## MATERIAL PROVIDED
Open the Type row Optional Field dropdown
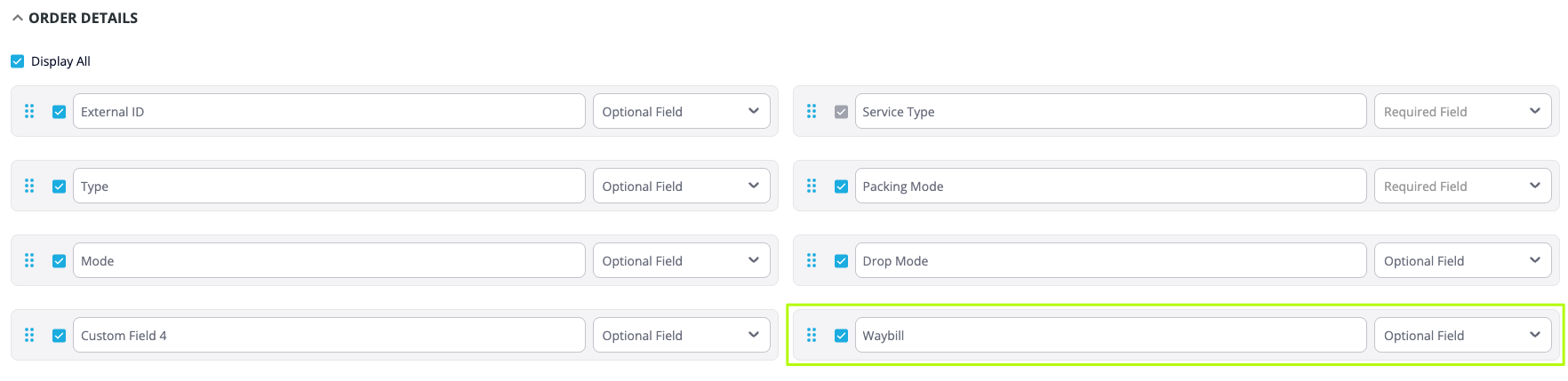1568x381 pixels. (681, 187)
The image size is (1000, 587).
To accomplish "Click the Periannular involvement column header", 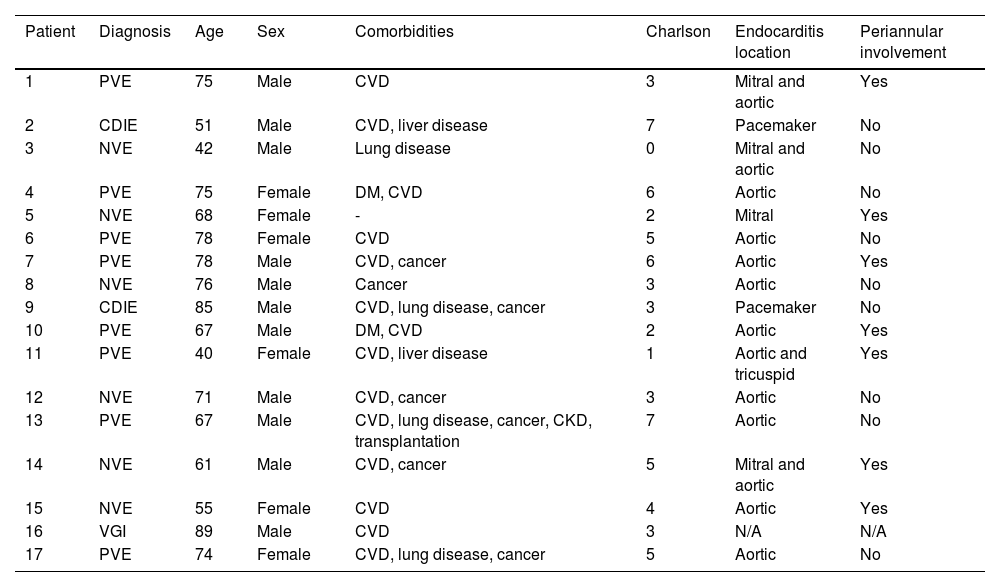I will (x=902, y=41).
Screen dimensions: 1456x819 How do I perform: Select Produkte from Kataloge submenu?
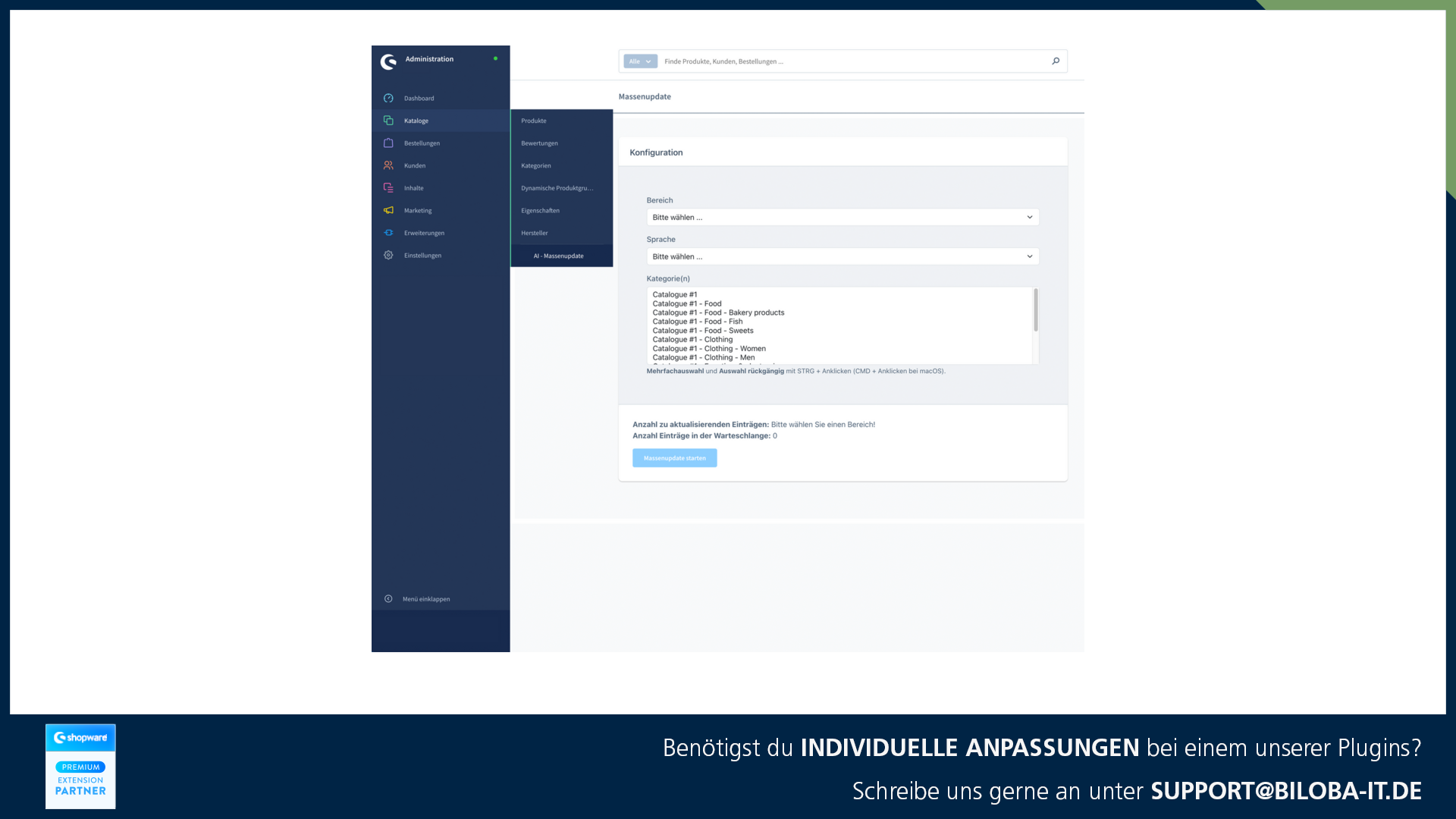point(534,120)
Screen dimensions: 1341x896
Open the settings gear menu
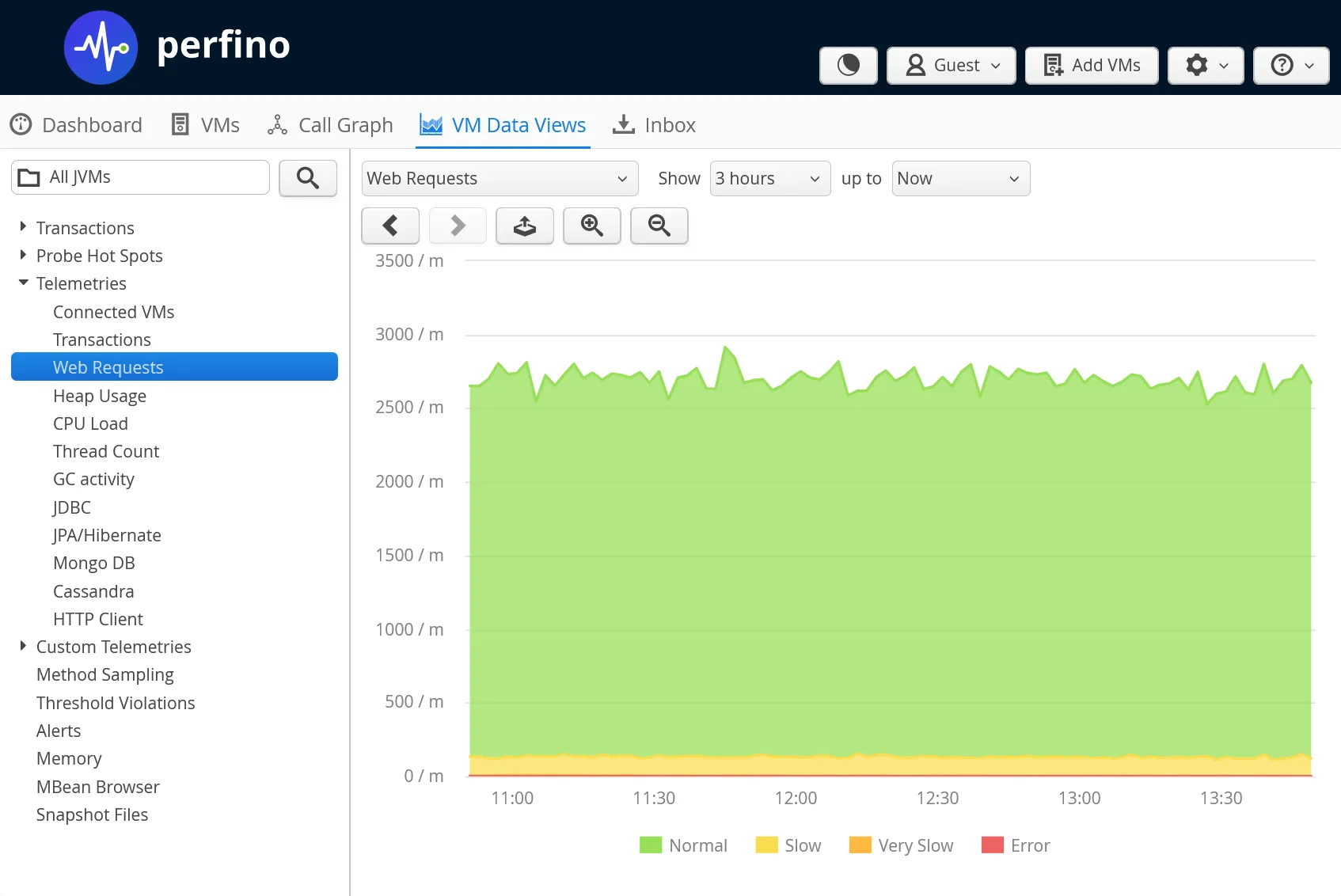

## TASK GOAL
Restate the data exactly, though only from the line that contains "Screen dimensions: 1456x819" through its last line, both ends included and with the pictures left out.

## SOLUTION BELOW
Screen dimensions: 1456x819 How do I perform: Select Produkte from Kataloge submenu?
point(534,120)
Screen dimensions: 1341x896
Open the settings gear menu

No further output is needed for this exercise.